• [Task objective]
Show each line in the listing below that contains the word "Select".
═══ Excerpted records
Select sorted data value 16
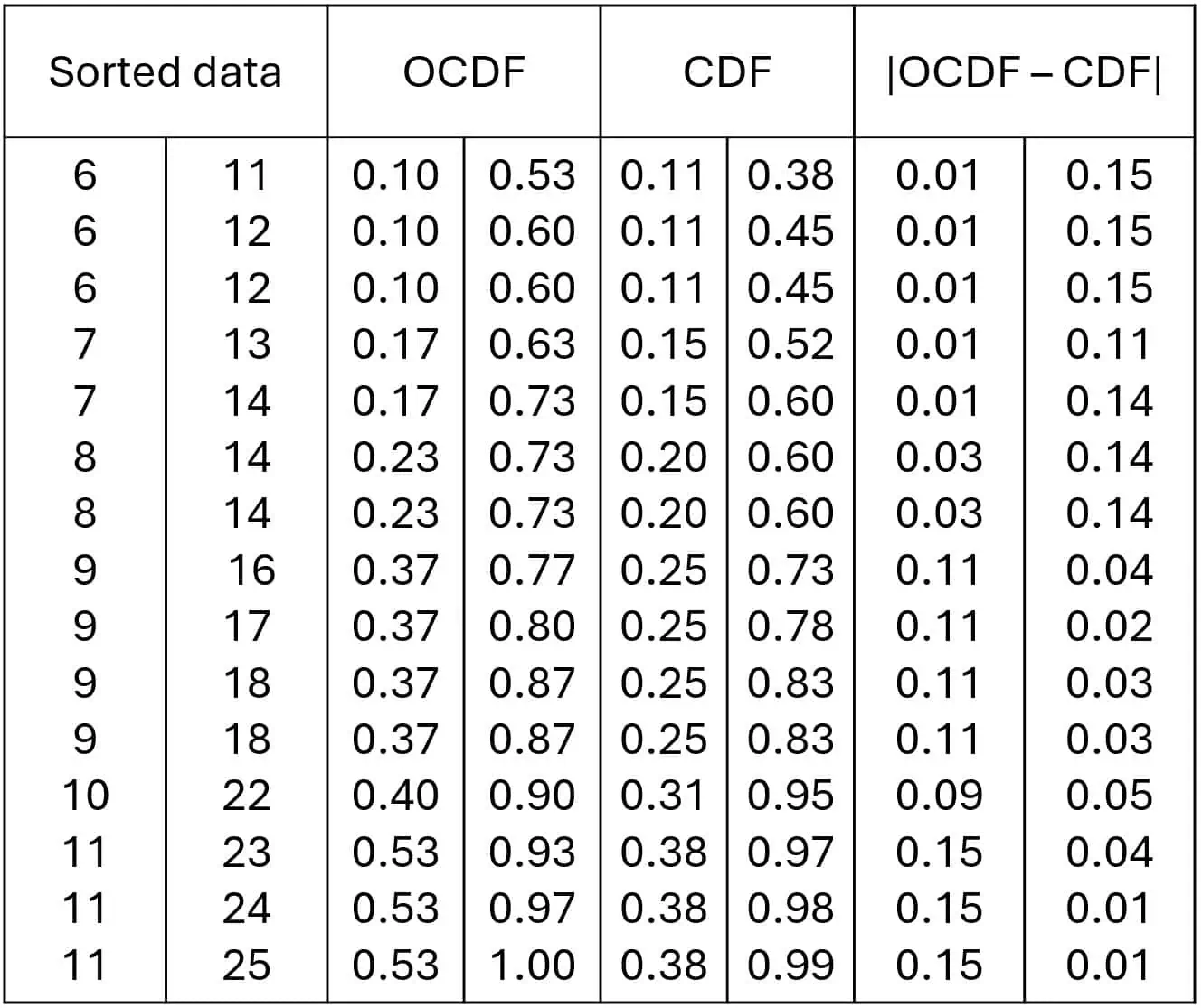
══════
═══ Excerpted records
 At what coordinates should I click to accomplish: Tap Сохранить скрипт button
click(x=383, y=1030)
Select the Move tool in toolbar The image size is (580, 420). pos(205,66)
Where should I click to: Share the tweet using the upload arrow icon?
══════
• [Exercise solution]
Select sorted data value 16
Select the Move tool in toolbar The image size is (580, 420). pos(205,66)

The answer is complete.